- _EXERCISE DESCRIPTION_
Each line from the one that contains "[Restauranteur] (346, 2509)" to the end of the material must be quoted exactly; include both end lines and nothing else.
_ _ _ _
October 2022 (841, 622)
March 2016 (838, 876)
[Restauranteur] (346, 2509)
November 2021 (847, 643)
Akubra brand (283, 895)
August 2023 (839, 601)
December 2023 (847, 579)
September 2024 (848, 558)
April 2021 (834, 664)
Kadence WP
_ _ _ _
- _ANSWER SECTION_
[Restauranteur] (346, 2509)
November 2021 (847, 643)
Akubra brand (283, 895)
August 2023 (839, 601)
December 2023 (847, 579)
September 2024 (848, 558)
April 2021 (834, 664)
Kadence WP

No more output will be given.